After creating an account, your nominated clinical geneticist/doctor can access your son/daughter’s profile page to add or update clinical or genetic information.
Active collaboration between parents and doctors is essential to the success of this project.
The registration process requires the parent / guardian to provide an email address for a nominated doctor or genetic counsellor. The nominated doctor/genetic counsellor can then provide relevant medical and genetic information about their patient.
If a high probability-match is made, the nominated doctor/genetic counsellor will be able to explain the results to parents / guardians.
We recommend that parents / guardians advise their doctor that they have been nominated as their doctor/genetic counsellor for this project.
The direct or departmental email addresses for doctors/genetic counsellors are usually available by contacting the institution or hospital where they work.
It may also be found on a letterhead or business card from your doctor/genetic counsellor.
The FaceMatch Project uses modern technology to encrypt information sent between your computer and our services using SSL/TLS encryption.
How do I know my information is encrypted? You will be able to tell that your information is encrypted because the first part of the web address (URL) will read "https" instead of "http", and your browser will also display a padlock icon (the exact location of which will depend on the browser you are using).
Your son / daughter's image and information will be securely stored on a firewall protected computer with password access restricted to the FaceMatchTeam.
Your information will not be transferred from Australian servers.
You have the right to access any personal information which FaceMatch holds about you, subject to the exceptions in the Privacy Act 1988 (Cth). You may also request the correction of information that is inaccurate.
If a high probability match is made, doctors/genetic counsellors can arrange to meet the parents to discuss the possible significance of the match.
It may take months or possibly years before a close match is made. During this time, the FaceMatch team will send participants an annual newsletter about the project.
We encourage parents / guardians to add more photographs as their son / daughter grows older.
Some parents or guardians may prefer not to be directly involved in the project, but consent for their doctor/genetic counsellor to provide information and photographs of their son/ daughter on their behalf.

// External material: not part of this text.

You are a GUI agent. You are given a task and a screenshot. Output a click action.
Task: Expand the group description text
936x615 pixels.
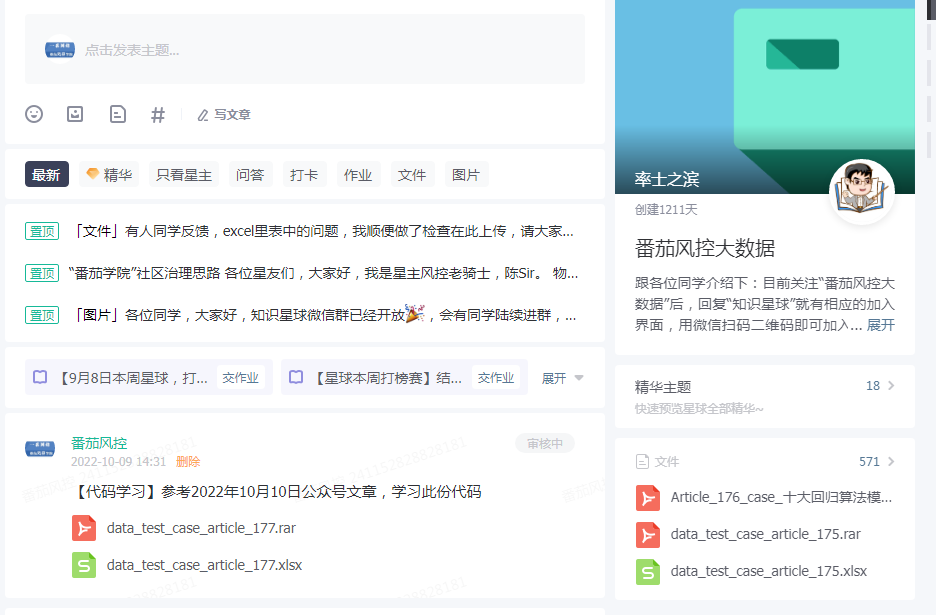(880, 325)
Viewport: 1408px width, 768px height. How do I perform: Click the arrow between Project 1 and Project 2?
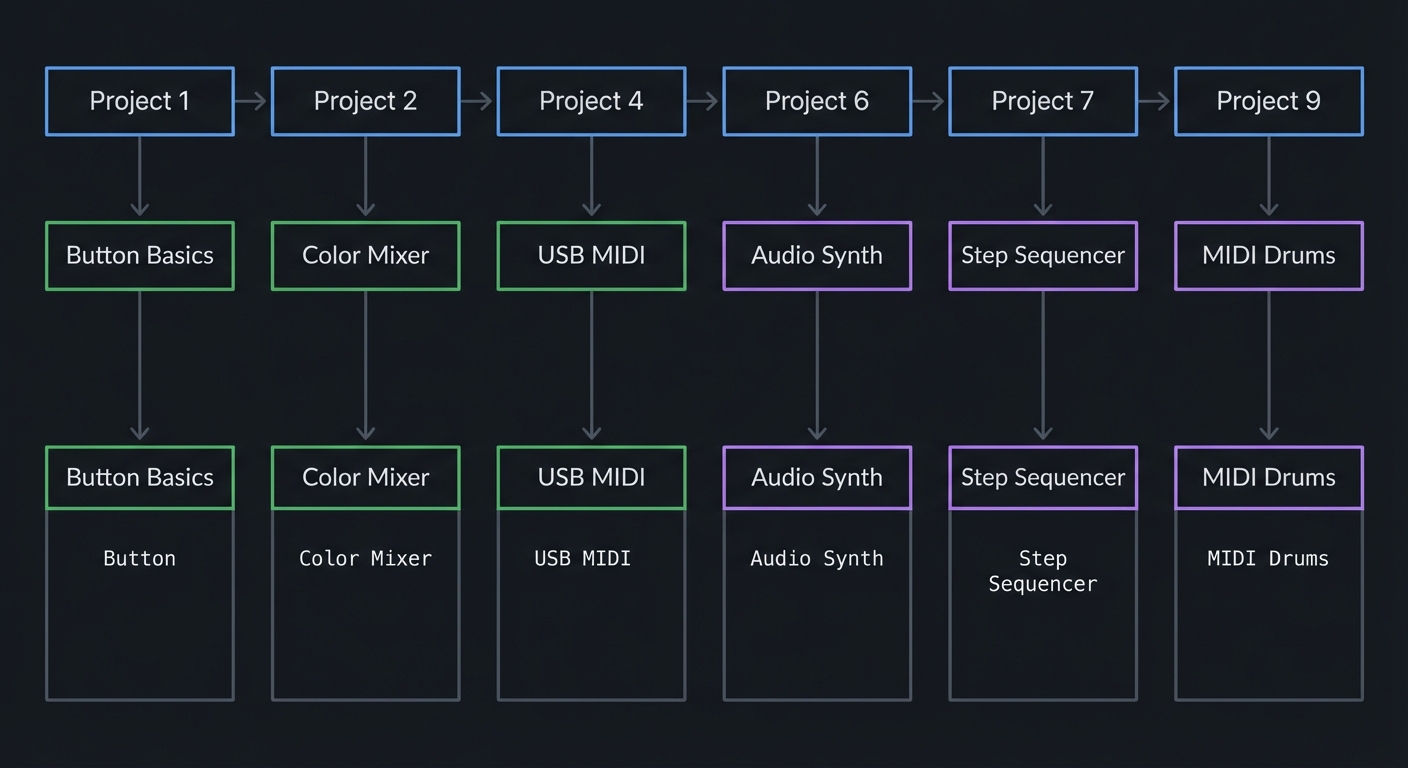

The doctor/genetic counsellor will be required to create a FaceMatch project account and print the information and consent form for the parent / guardian to read and sign.
The doctor/genetic counsellor is unable to enter any information about their patient without uploading the signed consent form.
The FaceMatch Project uses computer vision technology to match the faces of individuals from around the world.
High-probability facial matches will be reported back to the nominated clinical geneticist/doctor for further investigation.
If a high-probability face match is not made at the time of enrolment, it is possible that a match will be found in the future. As more photographs are uploaded into the database, the chance of matching similar faces will increase.